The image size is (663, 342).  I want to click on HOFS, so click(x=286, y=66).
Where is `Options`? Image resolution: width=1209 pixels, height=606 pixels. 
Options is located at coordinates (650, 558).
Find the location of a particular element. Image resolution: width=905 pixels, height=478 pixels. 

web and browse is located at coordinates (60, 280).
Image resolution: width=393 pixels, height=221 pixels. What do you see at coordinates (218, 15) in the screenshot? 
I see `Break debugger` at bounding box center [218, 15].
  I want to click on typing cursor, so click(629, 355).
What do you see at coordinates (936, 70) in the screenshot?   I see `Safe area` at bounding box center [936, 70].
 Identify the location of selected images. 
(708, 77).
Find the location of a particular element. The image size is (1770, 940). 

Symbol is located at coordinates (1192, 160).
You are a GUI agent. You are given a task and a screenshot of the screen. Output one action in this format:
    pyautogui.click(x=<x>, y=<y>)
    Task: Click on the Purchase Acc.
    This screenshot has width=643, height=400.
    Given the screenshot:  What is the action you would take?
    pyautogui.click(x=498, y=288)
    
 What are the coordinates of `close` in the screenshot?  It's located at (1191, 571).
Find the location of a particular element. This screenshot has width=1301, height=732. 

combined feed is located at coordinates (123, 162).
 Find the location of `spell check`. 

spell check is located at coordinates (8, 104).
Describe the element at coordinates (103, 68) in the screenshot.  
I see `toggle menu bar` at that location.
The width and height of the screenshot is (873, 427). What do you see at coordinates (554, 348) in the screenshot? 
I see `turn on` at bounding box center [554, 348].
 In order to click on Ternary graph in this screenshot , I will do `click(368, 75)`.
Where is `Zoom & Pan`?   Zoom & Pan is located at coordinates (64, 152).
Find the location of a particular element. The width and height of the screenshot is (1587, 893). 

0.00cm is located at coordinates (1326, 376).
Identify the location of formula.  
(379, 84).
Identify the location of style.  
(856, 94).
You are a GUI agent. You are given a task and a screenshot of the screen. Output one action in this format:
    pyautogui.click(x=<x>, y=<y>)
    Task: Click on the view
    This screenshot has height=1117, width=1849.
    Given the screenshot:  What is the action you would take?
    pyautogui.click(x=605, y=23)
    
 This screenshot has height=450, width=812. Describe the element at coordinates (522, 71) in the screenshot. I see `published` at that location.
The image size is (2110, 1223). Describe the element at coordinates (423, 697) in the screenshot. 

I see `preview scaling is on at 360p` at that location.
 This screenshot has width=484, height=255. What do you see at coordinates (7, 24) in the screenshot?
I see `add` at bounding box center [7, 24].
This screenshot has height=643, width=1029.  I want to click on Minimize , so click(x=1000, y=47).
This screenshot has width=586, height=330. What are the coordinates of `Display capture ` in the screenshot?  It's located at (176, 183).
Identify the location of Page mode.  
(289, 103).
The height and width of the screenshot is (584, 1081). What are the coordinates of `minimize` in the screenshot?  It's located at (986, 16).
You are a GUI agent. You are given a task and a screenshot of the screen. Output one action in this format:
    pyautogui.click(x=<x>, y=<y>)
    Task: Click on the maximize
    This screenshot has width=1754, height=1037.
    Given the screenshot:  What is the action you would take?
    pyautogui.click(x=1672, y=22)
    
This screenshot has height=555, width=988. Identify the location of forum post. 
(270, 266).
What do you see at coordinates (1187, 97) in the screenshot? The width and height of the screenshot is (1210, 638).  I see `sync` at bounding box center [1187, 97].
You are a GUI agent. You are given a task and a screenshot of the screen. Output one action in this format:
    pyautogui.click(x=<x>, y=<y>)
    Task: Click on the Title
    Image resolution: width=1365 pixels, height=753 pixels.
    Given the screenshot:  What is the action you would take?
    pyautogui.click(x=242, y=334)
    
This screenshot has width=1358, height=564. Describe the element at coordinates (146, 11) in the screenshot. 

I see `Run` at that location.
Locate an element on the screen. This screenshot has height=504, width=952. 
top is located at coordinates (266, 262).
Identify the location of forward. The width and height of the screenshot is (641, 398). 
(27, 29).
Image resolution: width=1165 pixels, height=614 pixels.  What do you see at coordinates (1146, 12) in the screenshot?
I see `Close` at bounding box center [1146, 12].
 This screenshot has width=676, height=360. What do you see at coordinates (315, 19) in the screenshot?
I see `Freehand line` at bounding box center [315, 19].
::::::
> Problem
Revise the entries above so that every "particular" becomes "specific", leaving everything else unchanged.

> Solution to this exercise
The image size is (663, 342).  I want to click on HOFS, so click(x=286, y=66).
Where is `Options`? Image resolution: width=1209 pixels, height=606 pixels. 
Options is located at coordinates (650, 558).
Find the location of a specific element. Image resolution: width=905 pixels, height=478 pixels. 

web and browse is located at coordinates (60, 280).
Image resolution: width=393 pixels, height=221 pixels. What do you see at coordinates (218, 15) in the screenshot? 
I see `Break debugger` at bounding box center [218, 15].
  I want to click on typing cursor, so click(629, 355).
What do you see at coordinates (936, 70) in the screenshot?   I see `Safe area` at bounding box center [936, 70].
 Identify the location of selected images. 
(708, 77).
Find the location of a specific element. The image size is (1770, 940). 

Symbol is located at coordinates (1192, 160).
You are a GUI agent. You are given a task and a screenshot of the screen. Output one action in this format:
    pyautogui.click(x=<x>, y=<y>)
    Task: Click on the Purchase Acc.
    This screenshot has width=643, height=400.
    Given the screenshot:  What is the action you would take?
    pyautogui.click(x=498, y=288)
    
 What are the coordinates of `close` in the screenshot?  It's located at (1191, 571).
Find the location of a specific element. This screenshot has width=1301, height=732. 

combined feed is located at coordinates (123, 162).
 Find the location of `spell check`. 

spell check is located at coordinates (8, 104).
Describe the element at coordinates (103, 68) in the screenshot.  
I see `toggle menu bar` at that location.
The width and height of the screenshot is (873, 427). What do you see at coordinates (554, 348) in the screenshot? 
I see `turn on` at bounding box center [554, 348].
 In order to click on Ternary graph in this screenshot , I will do `click(368, 75)`.
Where is `Zoom & Pan`?   Zoom & Pan is located at coordinates (64, 152).
Find the location of a specific element. The width and height of the screenshot is (1587, 893). 

0.00cm is located at coordinates (1326, 376).
Identify the location of formula.  
(379, 84).
Identify the location of style.  
(856, 94).
You are a GUI agent. You are given a task and a screenshot of the screen. Output one action in this format:
    pyautogui.click(x=<x>, y=<y>)
    Task: Click on the view
    This screenshot has height=1117, width=1849.
    Given the screenshot:  What is the action you would take?
    pyautogui.click(x=605, y=23)
    
 This screenshot has height=450, width=812. Describe the element at coordinates (522, 71) in the screenshot. I see `published` at that location.
The image size is (2110, 1223). Describe the element at coordinates (423, 697) in the screenshot. 

I see `preview scaling is on at 360p` at that location.
 This screenshot has width=484, height=255. What do you see at coordinates (7, 24) in the screenshot?
I see `add` at bounding box center [7, 24].
This screenshot has height=643, width=1029.  I want to click on Minimize , so click(x=1000, y=47).
This screenshot has width=586, height=330. What are the coordinates of `Display capture ` in the screenshot?  It's located at (176, 183).
Identify the location of Page mode.  
(289, 103).
The height and width of the screenshot is (584, 1081). What are the coordinates of `minimize` in the screenshot?  It's located at (986, 16).
You are a GUI agent. You are given a task and a screenshot of the screen. Output one action in this format:
    pyautogui.click(x=<x>, y=<y>)
    Task: Click on the maximize
    This screenshot has width=1754, height=1037.
    Given the screenshot:  What is the action you would take?
    pyautogui.click(x=1672, y=22)
    
This screenshot has height=555, width=988. Identify the location of forum post. 
(270, 266).
What do you see at coordinates (1187, 97) in the screenshot? The width and height of the screenshot is (1210, 638).  I see `sync` at bounding box center [1187, 97].
You are a GUI agent. You are given a task and a screenshot of the screen. Output one action in this format:
    pyautogui.click(x=<x>, y=<y>)
    Task: Click on the Title
    Image resolution: width=1365 pixels, height=753 pixels.
    Given the screenshot:  What is the action you would take?
    pyautogui.click(x=242, y=334)
    
This screenshot has width=1358, height=564. Describe the element at coordinates (146, 11) in the screenshot. 

I see `Run` at that location.
Locate an element on the screen. This screenshot has height=504, width=952. 
top is located at coordinates (266, 262).
Identify the location of forward. The width and height of the screenshot is (641, 398). 
(27, 29).
Image resolution: width=1165 pixels, height=614 pixels.  What do you see at coordinates (1146, 12) in the screenshot?
I see `Close` at bounding box center [1146, 12].
 This screenshot has width=676, height=360. What do you see at coordinates (315, 19) in the screenshot?
I see `Freehand line` at bounding box center [315, 19].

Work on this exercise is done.